Os mais de 33 mil servidores municipais de Curitiba convivem hoje com um dos menores salários de toda a região metropolitana, perdendo para cidades muito menores como Araucária, São José dos Pinhais, Pinhais e Campo Largo. O mesmo pode ser constatado no comparativo com as capitais das regiões Sul e Sudeste.

As gestões mais recentes que se sucederam na prefeitura de Curitiba, influenciadas por uma política de Estado mínimo, sobretudo nas gestões de Jaime Lerner, Cássio Taniguchi, Beto Richa e Luciano Ducci, trataram de evitar o aumento do quadro de servidores e arrocharam salários.

A lógica destas administrações procura congelar os valores gastos na folha de pagamento, diante do real crescimento da arrecadação, com a intenção de criar um caixa capaz de potencializar a realização de grandes e visíveis obras[2]. A Linha Verde é um exemplo. Um dos maiores contrastes atuais é a relação entre os salários pagos aos servidores e a arrecadação do município. A prefeitura paga mal, mas tem o quarto maior orçamento do Brasil.
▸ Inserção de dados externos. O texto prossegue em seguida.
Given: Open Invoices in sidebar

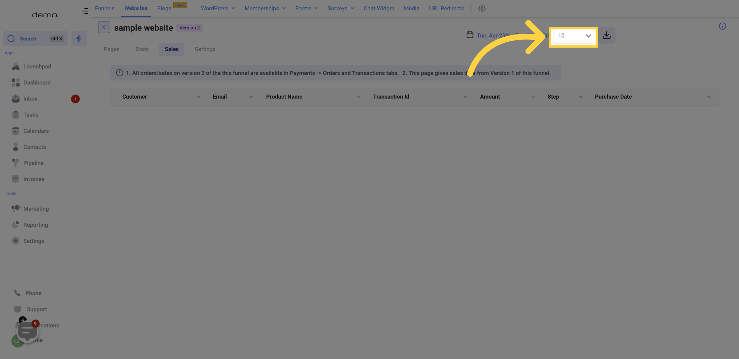Looking at the screenshot, I should click(x=34, y=179).
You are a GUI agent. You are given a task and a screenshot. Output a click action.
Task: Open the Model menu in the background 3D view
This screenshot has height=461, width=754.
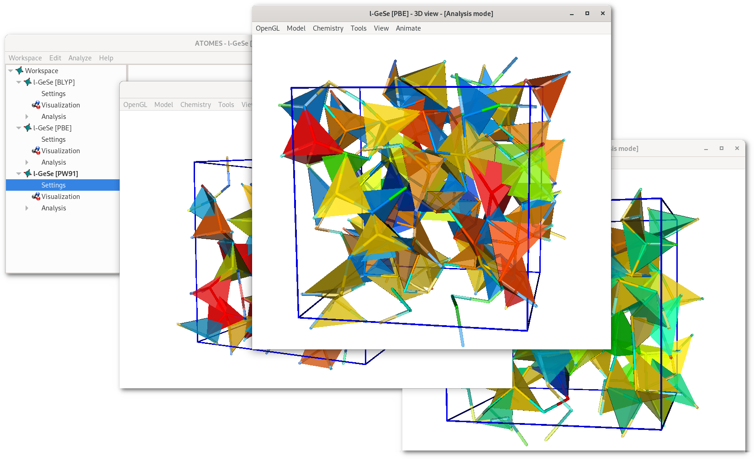163,105
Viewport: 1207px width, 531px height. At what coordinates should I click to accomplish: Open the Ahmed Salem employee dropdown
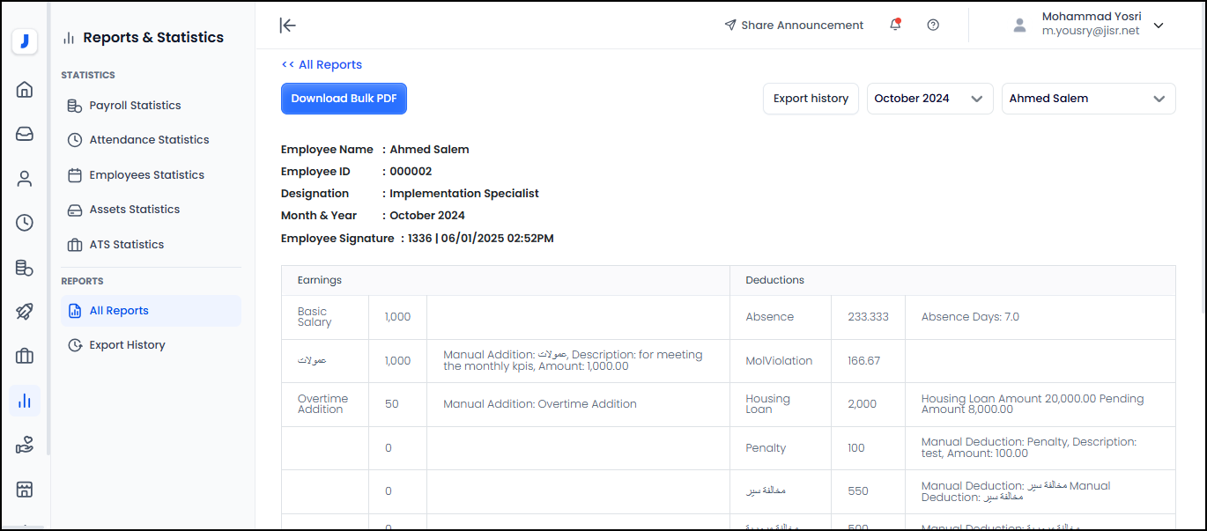click(1088, 99)
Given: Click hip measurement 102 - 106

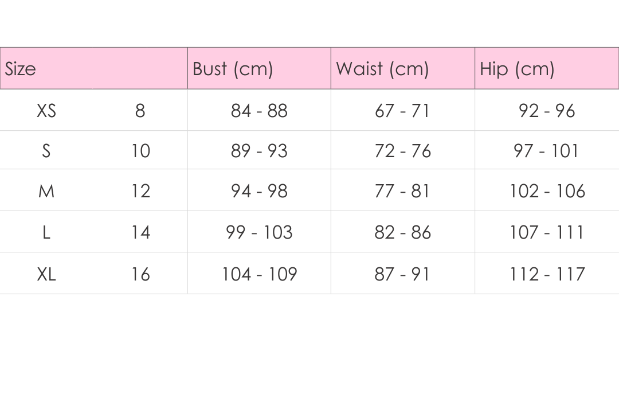Looking at the screenshot, I should click(x=547, y=191).
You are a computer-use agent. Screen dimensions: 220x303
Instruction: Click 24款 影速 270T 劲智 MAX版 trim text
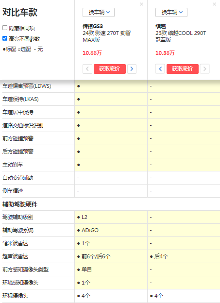coord(106,36)
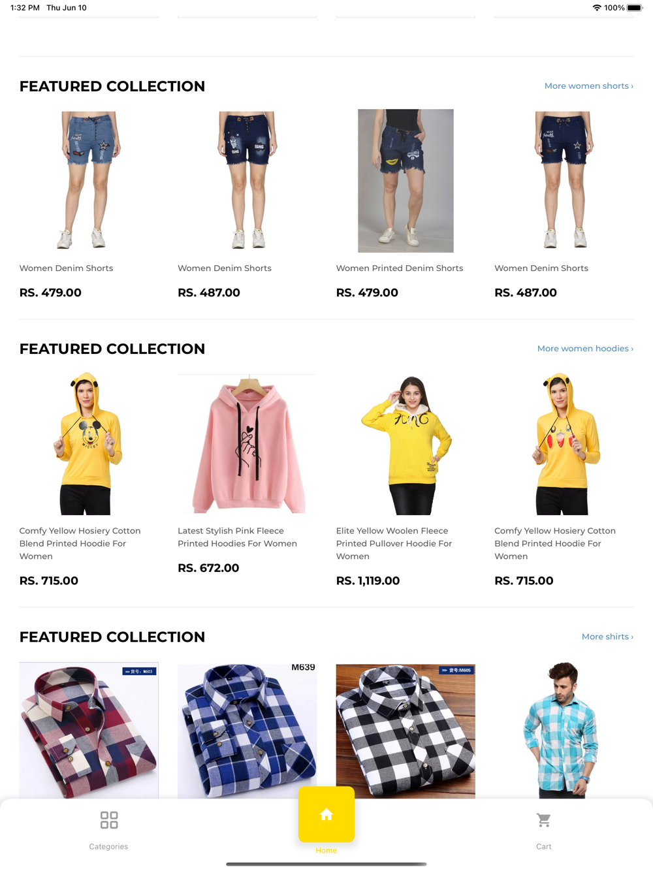Image resolution: width=653 pixels, height=871 pixels.
Task: View Women Printed Denim Shorts image
Action: [x=406, y=181]
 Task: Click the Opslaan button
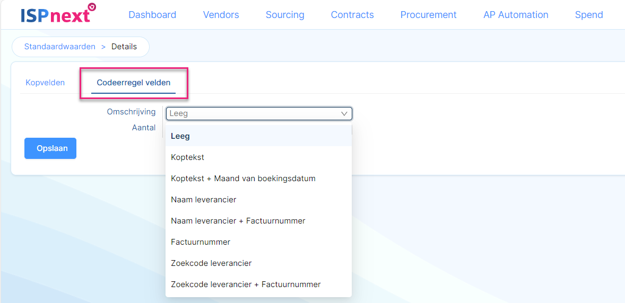click(x=50, y=148)
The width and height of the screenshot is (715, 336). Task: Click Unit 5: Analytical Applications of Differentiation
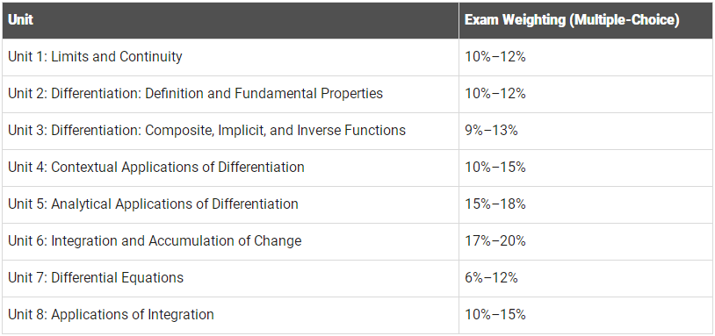click(153, 204)
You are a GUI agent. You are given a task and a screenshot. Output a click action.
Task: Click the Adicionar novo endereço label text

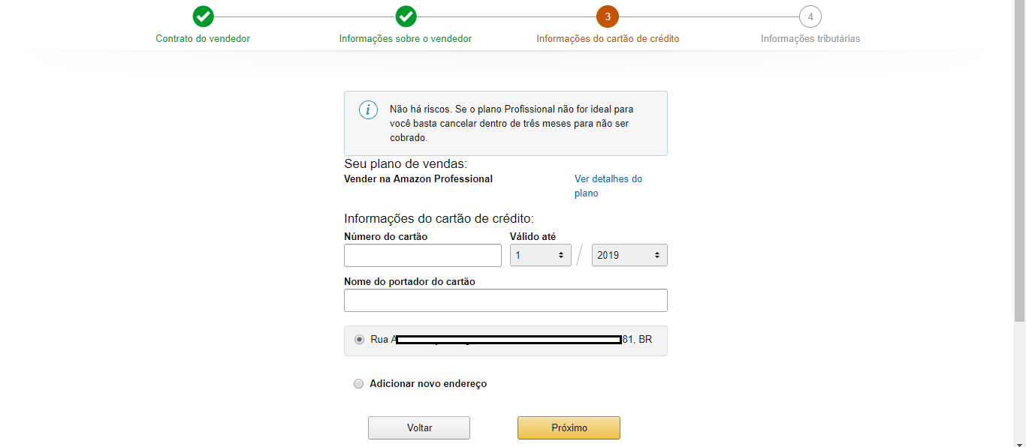coord(428,383)
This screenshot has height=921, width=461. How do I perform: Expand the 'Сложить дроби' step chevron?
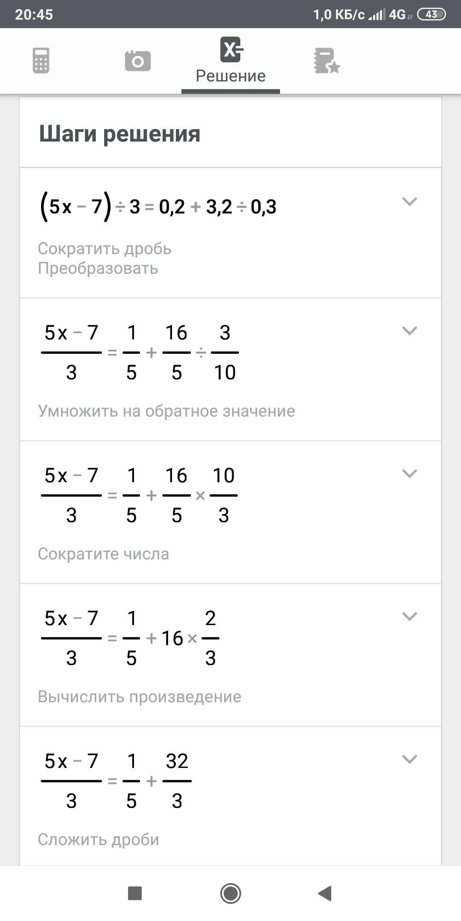(409, 759)
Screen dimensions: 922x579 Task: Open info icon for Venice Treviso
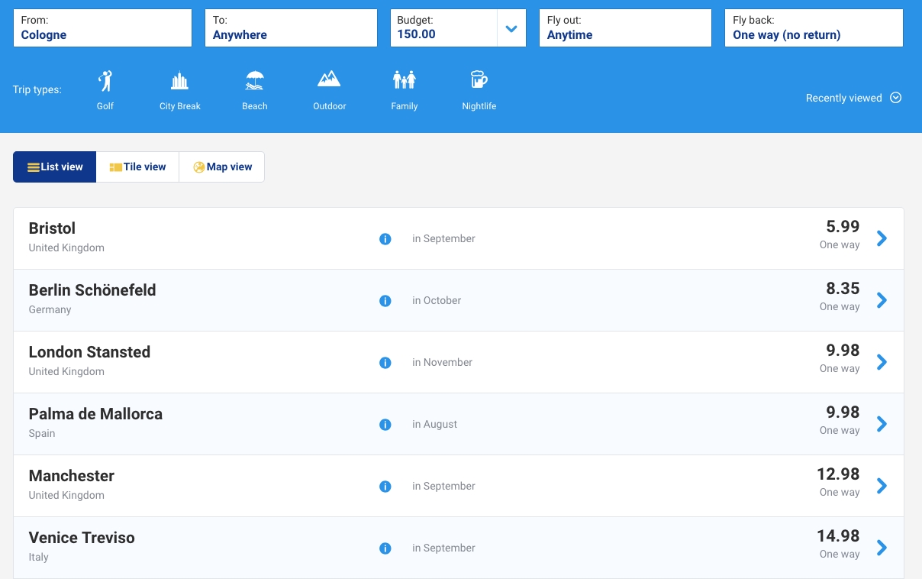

Para camuflar os salários baixos, os últimos prefeitos têm ampliado as políticas de remuneração variável. Ou seja, pagam-se gratificações que correspondem a praticamente metade de todo o salário, condicionando-as às avaliações por desempenho a cargo das chefias.

O servidor que não “anda na linha”, isto é, que realiza greves ou que não “obedece” a chefia, é punido com perda na pontuação da avaliação ou com a perda das gratificações. Hoje, um dos maiores problemas da categoria nos locais de trabalho é a prática do assédio moral, difundido como prática entre os diferentes graus hierárquicos da administração.

Trabalho precarizado

Para quem já anda com o vencimento comprometido com dívidas em bancos, contraídas devido aos baixos salários, perder a gratificação significa entrar no cheque especial, cortar gastos no orçamento familiar ou ter que sujeitar-se a humilhações por meio de empréstimo de dinheiro de amigos ou familiares.

O efeito desta política também reflete diretamente sobre a saúde destes profissionais, incentivados a aumentar a produtividade e a competitividade com os colegas, quebrando a solidariedade no trabalho, o que afeta diretamente o rendimento do serviço prestado. Receosos, os servidores são pressionados a não faltar ao trabalho sob nenhuma circunstância. Licenças para tratamento de saúde, dores no corpo, lesões em ossos, músculos e nervos e, principalmente, problemas psicológicos estão entre os principais problemas enfrentados pelos servidores atualmente.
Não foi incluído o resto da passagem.